Despite considerable published work, up to 2008, EFA therapy has not been established as beneficial in people with CF; nor has this work had a major impact on the understanding of or treatment of cystic fibrosis as was hoped when first reported in 1999.

 


Lloyd-Still JD, Powers CA, Hoffman DR, Boyd-Trull K, Lester LA, Benisek DC, Arterburn LM. Bioavailability and safety of a high dose of docosahexaenoic acid triacylglycerol of algal origin in cystic fibrosis patients: a randomized, controlled study. Nutrition 2006; 22:36-46. [PubMed]

Several studies have reported omega-3 and omega-6 fatty acid imbalances in patients with cystic fibrosis. Whether these imbalances contribute to, or are manifestations of, the pathophysiology of CF is unknown. This study by John Lloyd-Still and colleagues from Chicago was to determine bioavailability, tissue accretion, and safety of a large dose of an algal source of docosahexaenoic acid (DHA) triacylglycerol and to observe the effects on lung function in patients with CF. Twenty subjects with CF (8 to 20 yrs of age) were randomly assigned to receive algal oil providing 50 mg of DHA per kilogram per day (1 to 4.2 g of DHA per subject per day) or placebo for 6 months. The authors found that algal DHA triacylglycerol oil is readily absorbed well tolerated, and increases blood and tissue DHA levels in patients with CF. No adverse developments were associated with this large dose of DHA oil.
The authors concluded that larger studies of longer duration are needed to determine whether DHA supplementation results in any clinically significant benefits in patients with CF. Subsequently a report from Belgium failed to show any clinical improvement after a year's supplementation with a DHA rich algal oil (Van Biervliet S et al. Prostaglandins Leukot Essent Fatty Acids 2008; 78:109-115. [PubMed]).

Dr John Lloyd Still is one of the leading figures in CF care and research in N. America and has been involved in CF and paediatric gastroenterology for many years since he qualified at Guys Hospital in London in 1960. After qualifying he worked in London in paediatrics and eventually moved to Boston where he worked with Harry Shwachman.
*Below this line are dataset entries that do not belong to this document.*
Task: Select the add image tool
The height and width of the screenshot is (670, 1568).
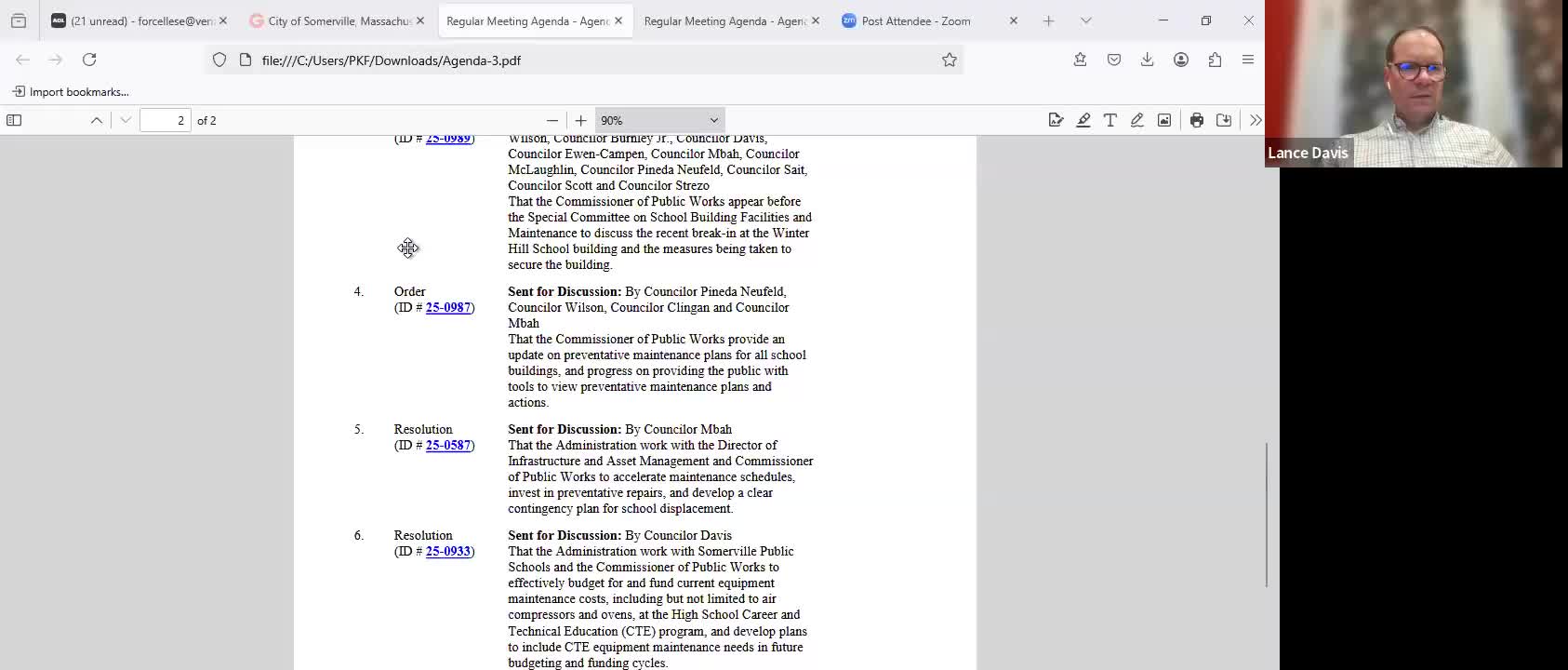Action: tap(1164, 120)
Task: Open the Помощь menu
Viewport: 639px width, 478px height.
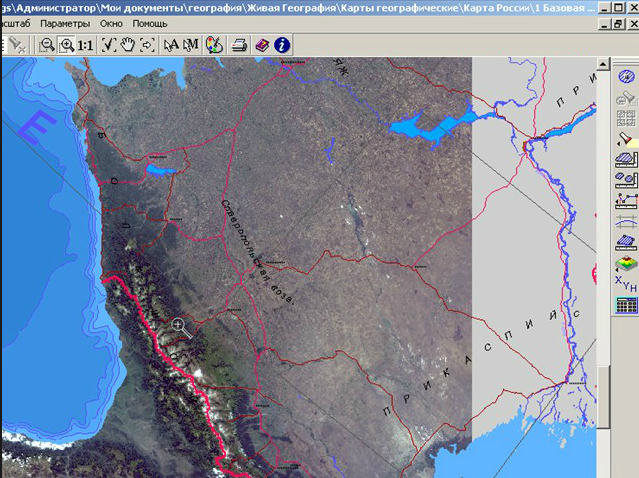Action: [150, 23]
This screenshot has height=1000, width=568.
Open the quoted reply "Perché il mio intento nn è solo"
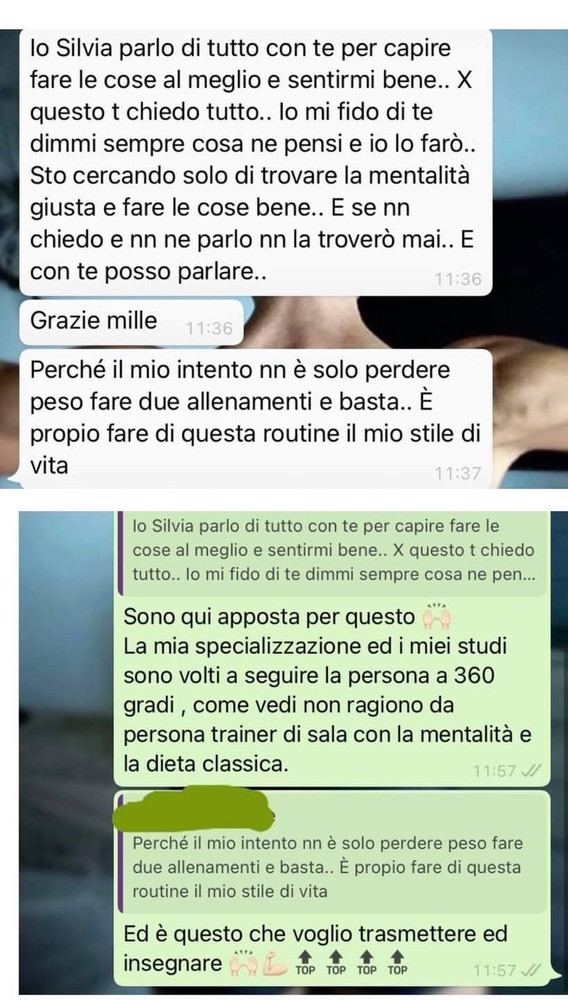click(331, 867)
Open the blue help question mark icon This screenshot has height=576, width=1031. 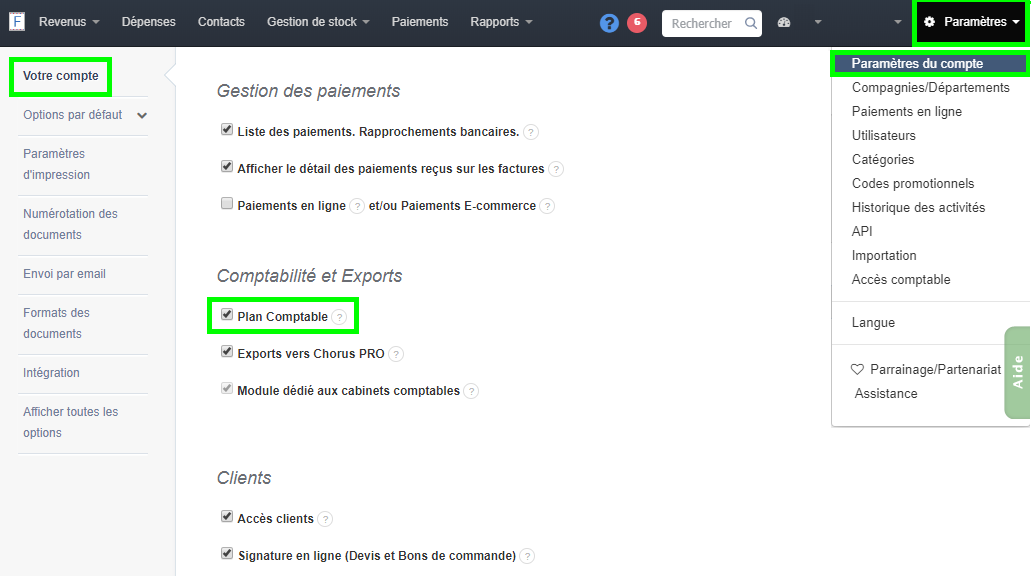[609, 23]
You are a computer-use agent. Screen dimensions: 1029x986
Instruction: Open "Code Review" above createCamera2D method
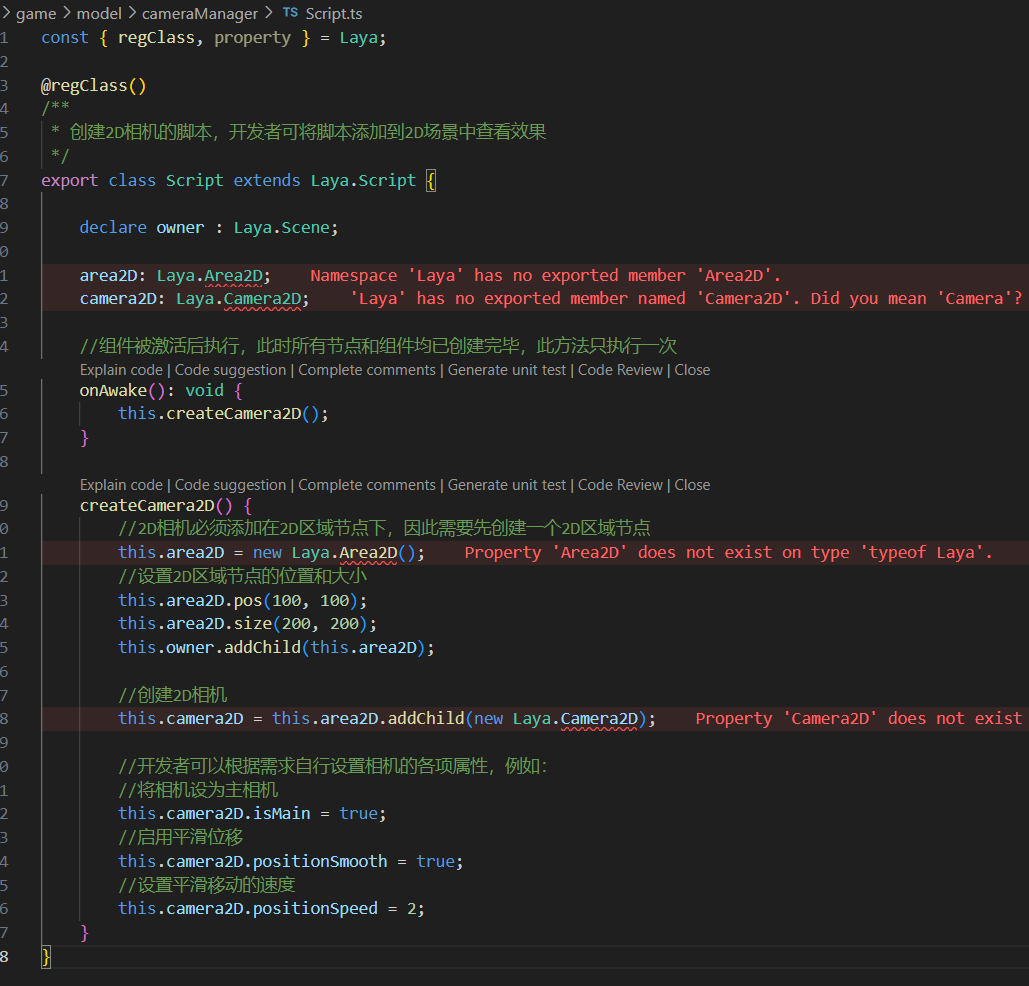620,485
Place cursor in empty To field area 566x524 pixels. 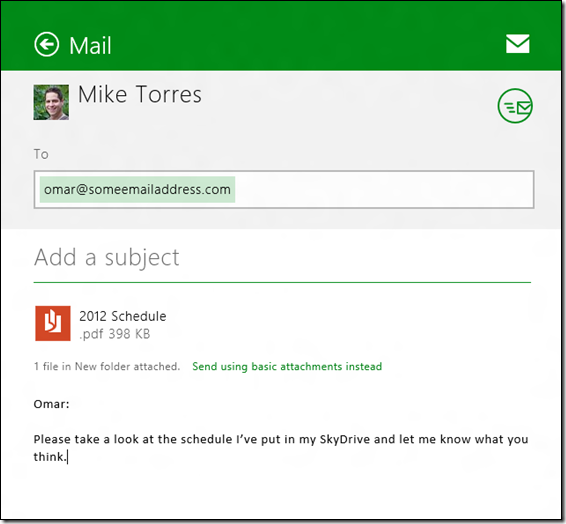click(383, 189)
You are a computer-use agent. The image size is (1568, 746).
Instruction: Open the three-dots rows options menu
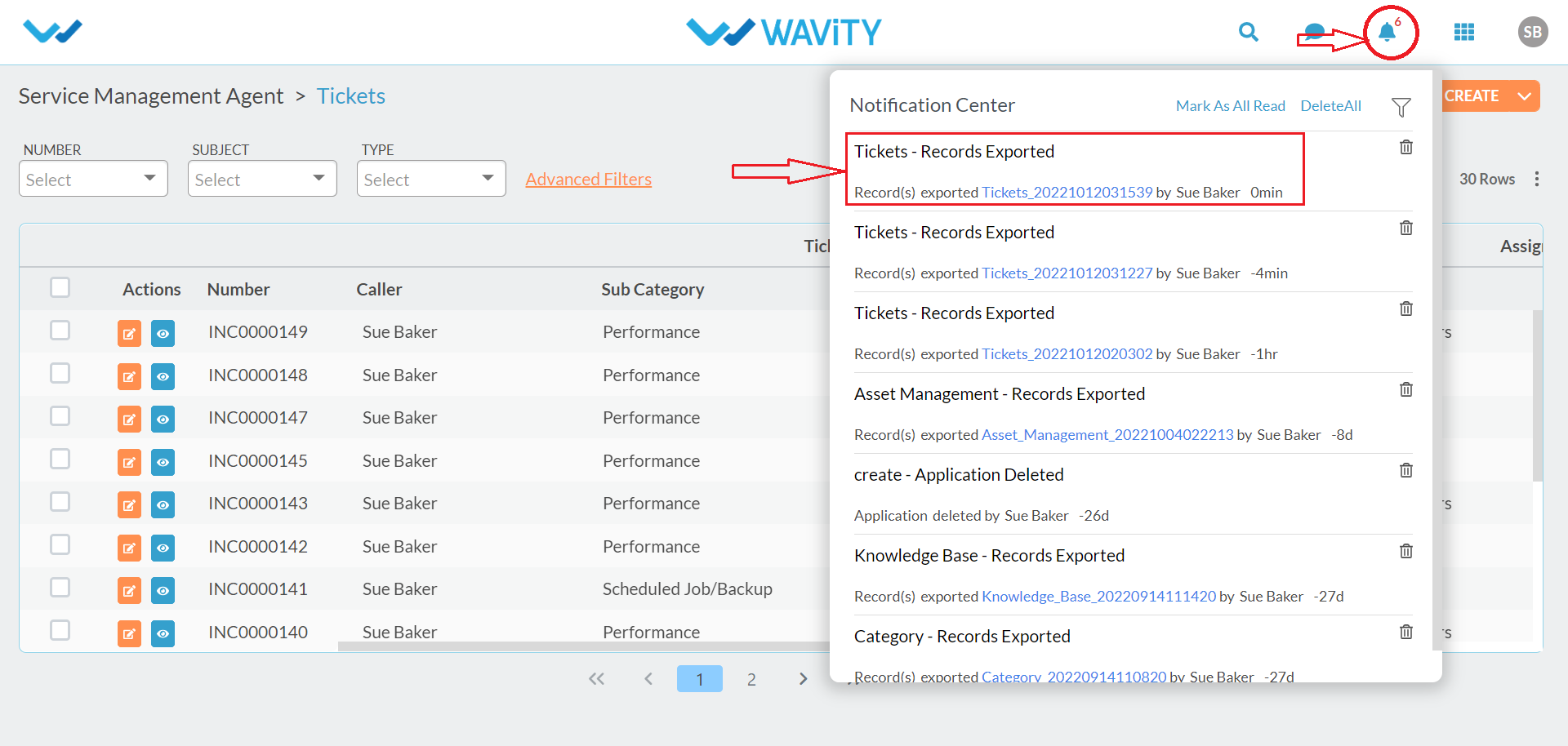pyautogui.click(x=1537, y=179)
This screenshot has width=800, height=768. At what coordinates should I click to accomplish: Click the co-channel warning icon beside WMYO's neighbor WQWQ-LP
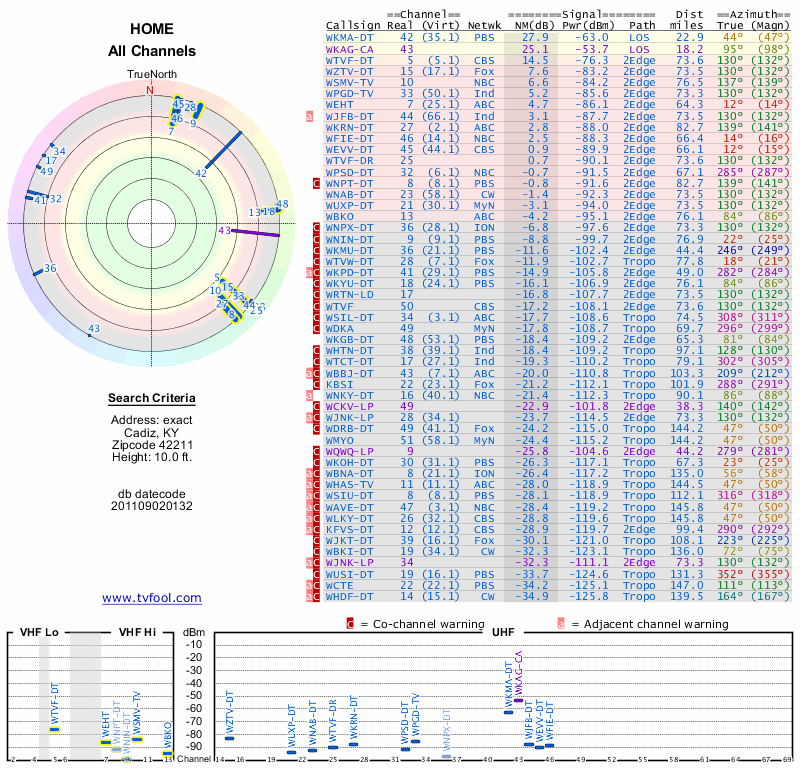316,451
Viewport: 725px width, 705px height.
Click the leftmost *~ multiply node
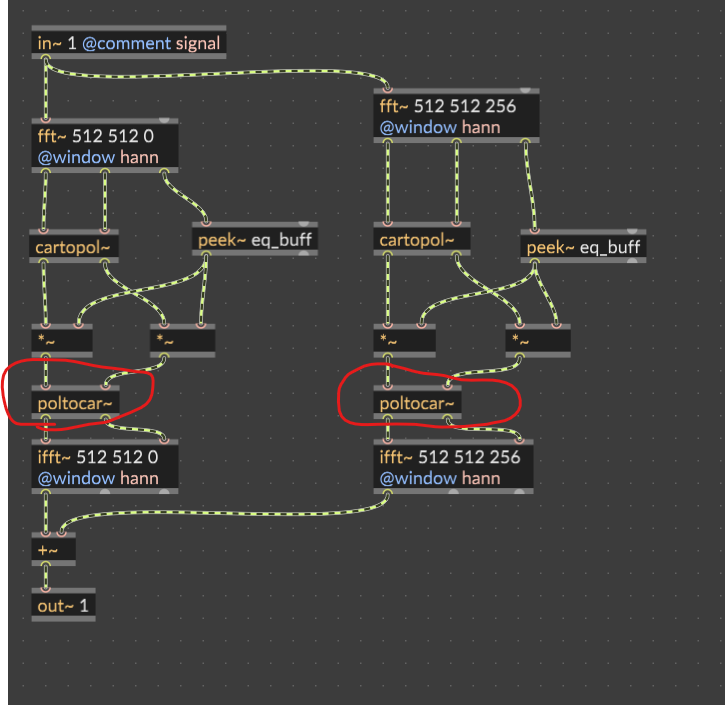click(62, 341)
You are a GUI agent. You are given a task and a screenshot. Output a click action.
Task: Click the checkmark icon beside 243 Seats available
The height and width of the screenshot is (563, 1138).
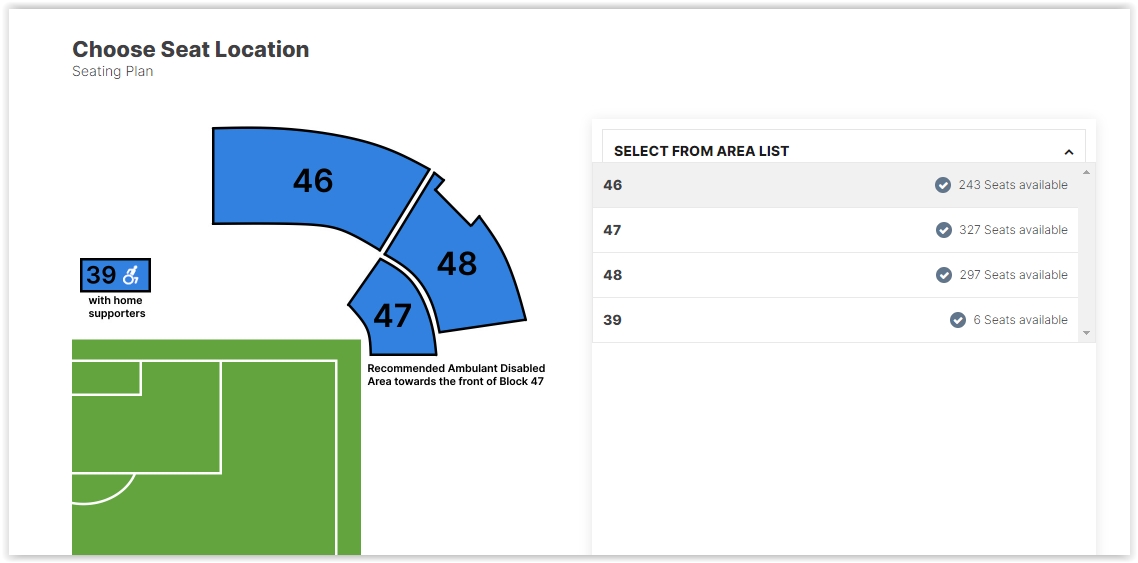point(943,185)
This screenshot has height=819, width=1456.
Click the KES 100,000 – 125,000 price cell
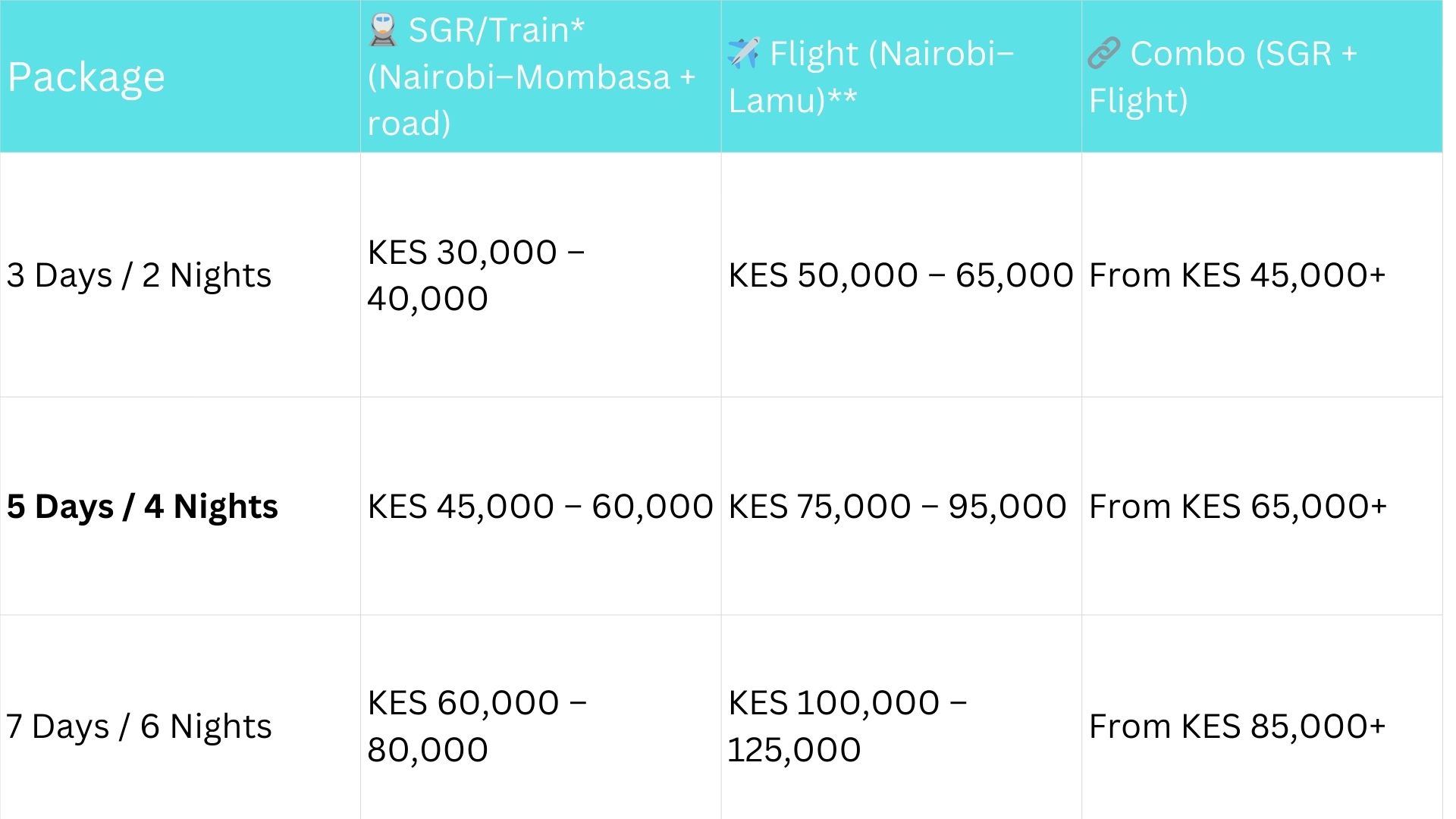coord(847,726)

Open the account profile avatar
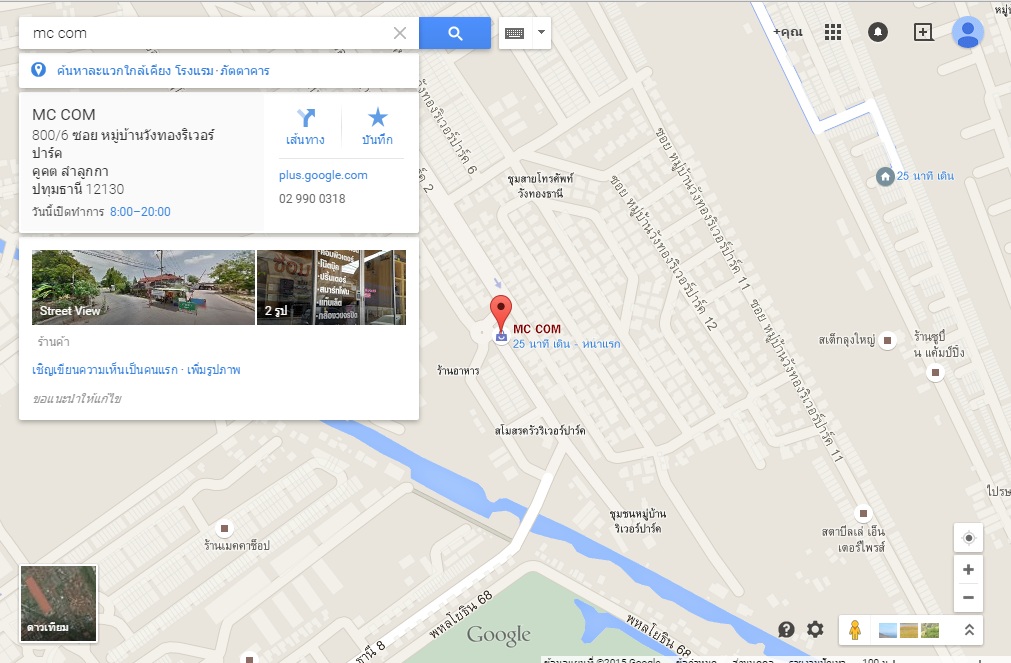pos(967,32)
He is now in charge of the CF care at the Rush University Medical Center, Chicago. He edited a major textbook on CF in 1983 to which most of the leading authorities on CF in North America at the time contributed (Textbook of Cystic Fibrosis. Lloyd-Still J D. John Wright PSG Inc. 1983). He is particularly interested in, and has published widely on, the gastroenterological and nutritional aspects of CF.

 

 

2007 Beharry S, Ackerley C, Corey M, Kent G, Heng YM, Christensen H, Luk C, Yantiss RK, Nasser IA, Zaman M, Freedman SD, Durie PR. Long-term docosahexaenoic acid therapy in a congenic murine model of cystic fibrosis. Am J Physiol – Gastr L 2007; 292:G839-48. [PubMed]
A congenic C57Bl/6J cystic fibrosis transmembrane conductance regulator (Cftr)(-/-) mouse model, which develops cystic fibrosis (CF)-like pathology in all organs, was used to evaluate the short- and long-term therapeutic effects of dietary docosahexaenoic acid (DHA). Thirty-day-old Cftr (-/-) mice and wild-type littermates were randomized to receive a liquid diet with or without DHA (40 mg/day). Animals were killed for histological and lipid analysis after 7, 30, and 60 days of therapy. DHA had no significant therapeutic or harmful effect on the lung, pancreas, or ileum of the Cftr (-/-) mice or their wild-type littermates. In contrast, dietary DHA resulted in highly significant amelioration of the severity of liver disease in the Cftr (-/-) mice, primarily a reduction in the degree of peri-portal inflammation. The authors concluded that inhibition of cytokines and/or eicosanoid metabolism and release of endogenous inhibitors of inflammation by the DHA may account for the anti-inflammatory effects in the liver of this congenic murine model of CF. The potential therapeutic benefits of DHA in severe CF-associated liver disease remain to be explored.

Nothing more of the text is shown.